[Material provided — start]

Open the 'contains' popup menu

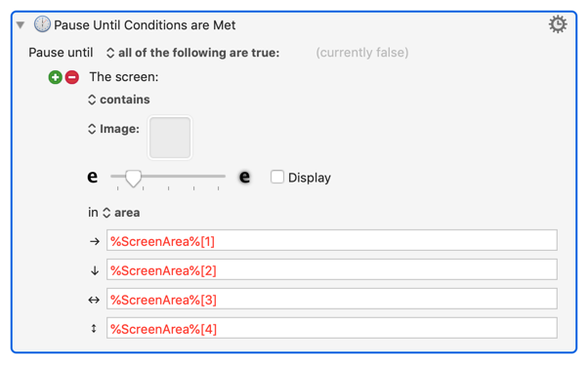pyautogui.click(x=119, y=100)
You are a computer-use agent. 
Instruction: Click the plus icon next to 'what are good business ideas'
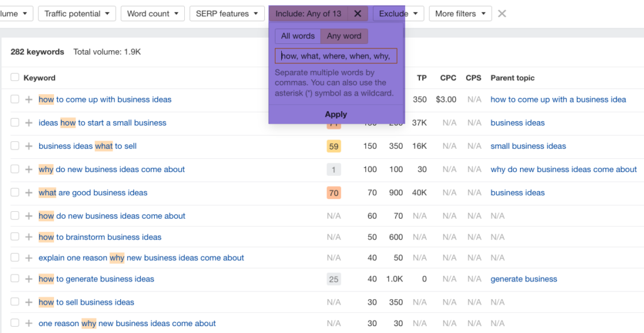pos(28,193)
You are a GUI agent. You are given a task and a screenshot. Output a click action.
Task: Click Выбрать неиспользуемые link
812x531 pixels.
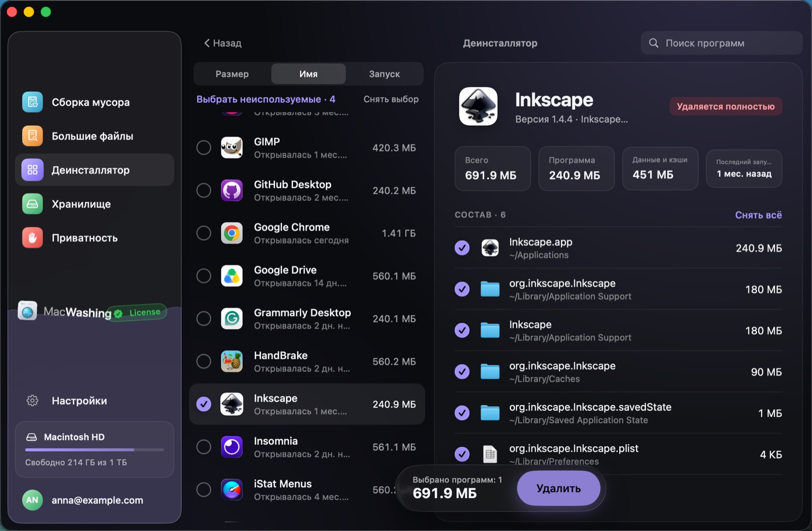(259, 99)
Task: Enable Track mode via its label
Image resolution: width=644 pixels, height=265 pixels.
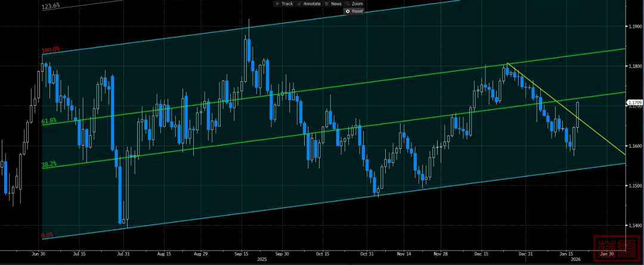Action: 287,4
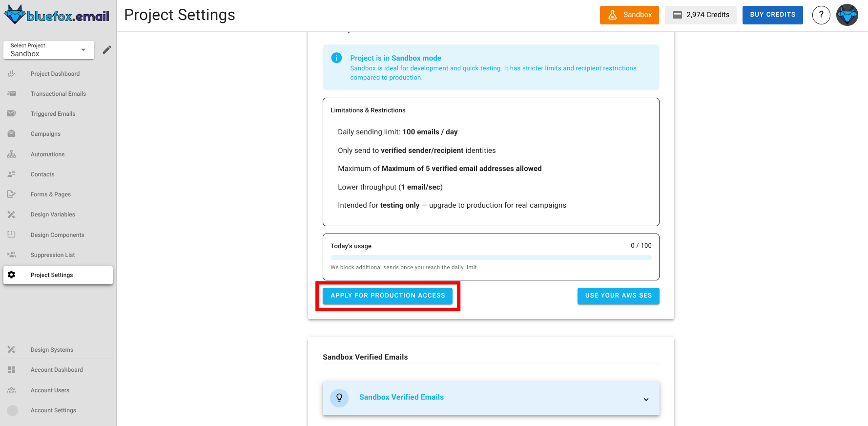The image size is (868, 426).
Task: Click Apply for Production Access button
Action: [388, 296]
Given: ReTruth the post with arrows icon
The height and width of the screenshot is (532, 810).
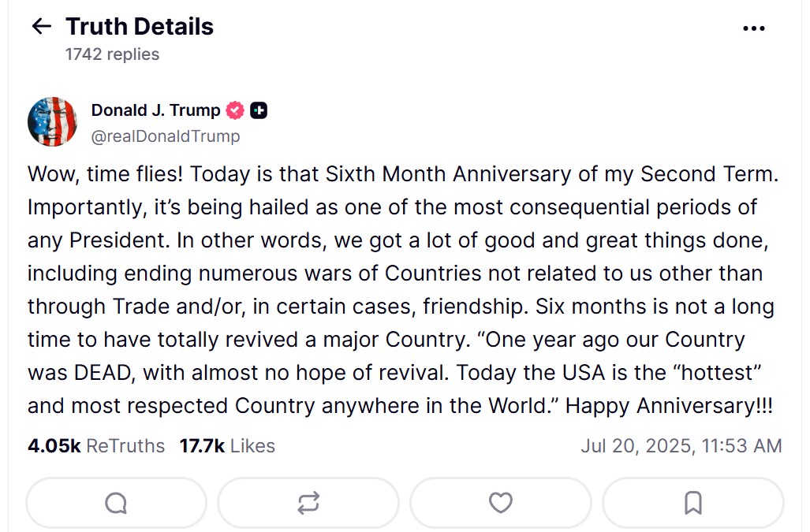Looking at the screenshot, I should [308, 503].
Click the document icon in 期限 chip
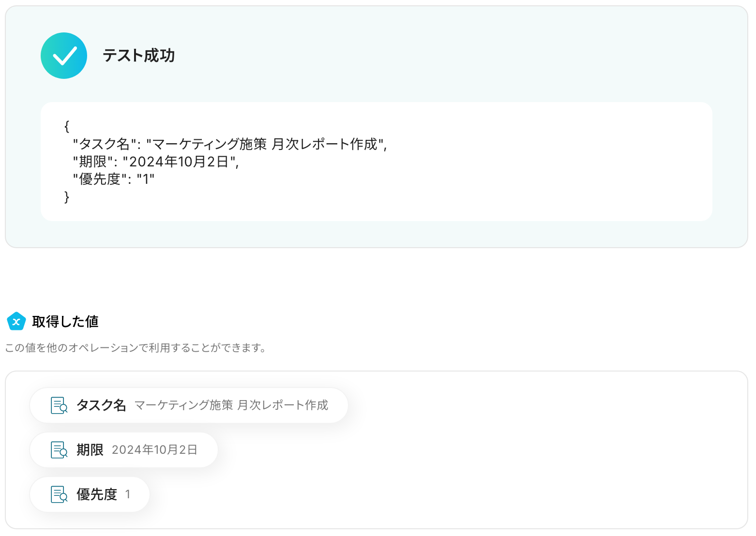 click(x=60, y=450)
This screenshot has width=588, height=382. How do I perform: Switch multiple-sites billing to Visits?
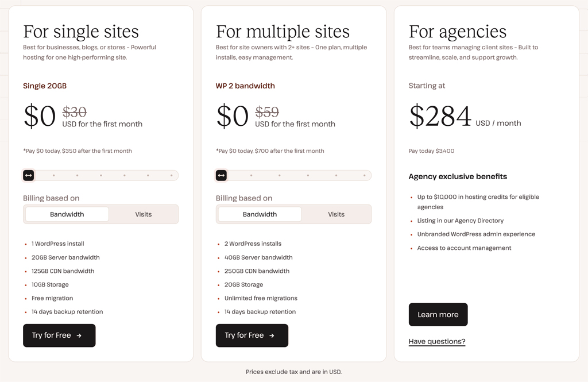(x=336, y=214)
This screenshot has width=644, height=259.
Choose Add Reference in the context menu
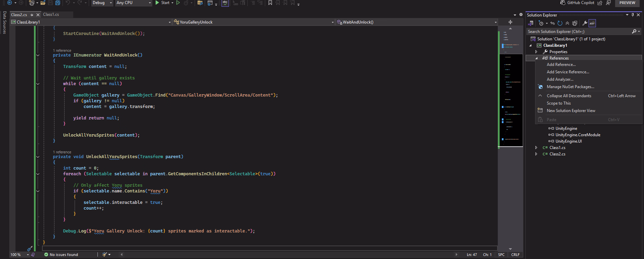coord(561,65)
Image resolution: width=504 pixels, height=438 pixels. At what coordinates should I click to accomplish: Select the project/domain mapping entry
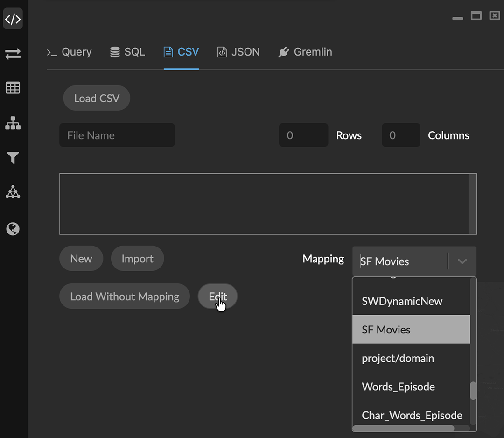pos(398,358)
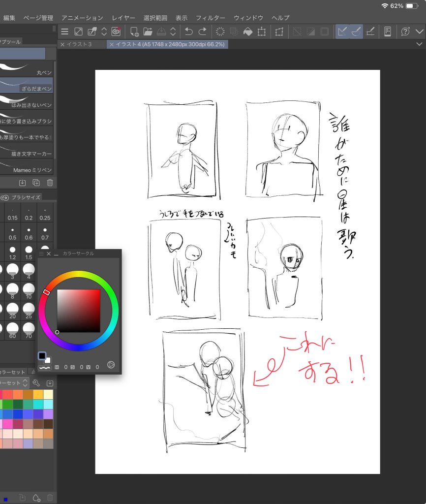
Task: Open the hamburger menu in the command bar
Action: pyautogui.click(x=64, y=32)
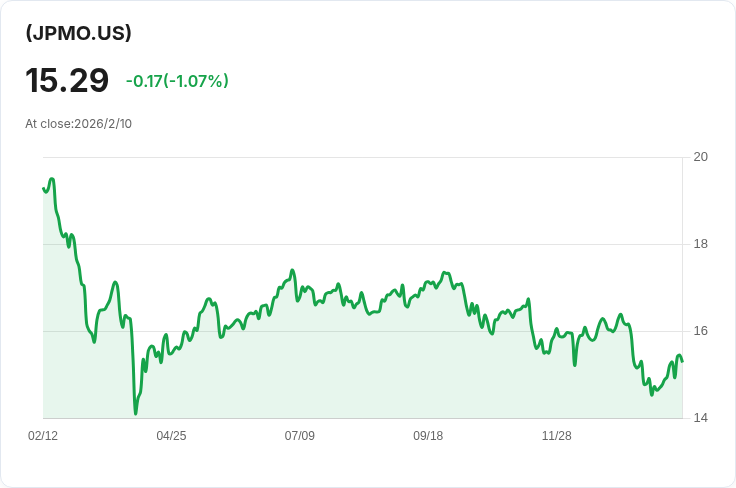Click the 18 label on the price axis
Screen dimensions: 736x488
700,244
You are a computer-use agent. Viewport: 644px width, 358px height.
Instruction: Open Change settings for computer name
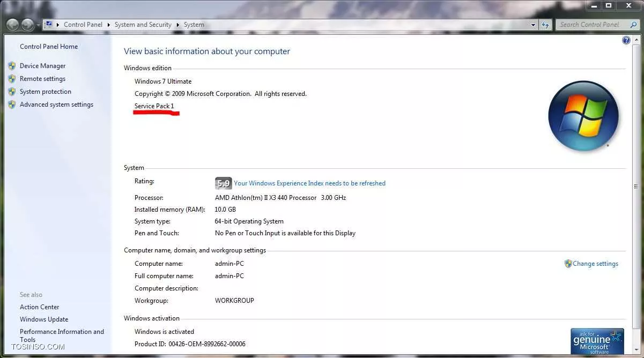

[Material provided — finish]

What to work on
Look through the entries above, and wherever a line holds the string "computer", copy it.

Solution
You are a computer-use agent. 
You are a computer-use agent. Viewport: 644px width, 358px height.
Instruction: Open Change settings for computer name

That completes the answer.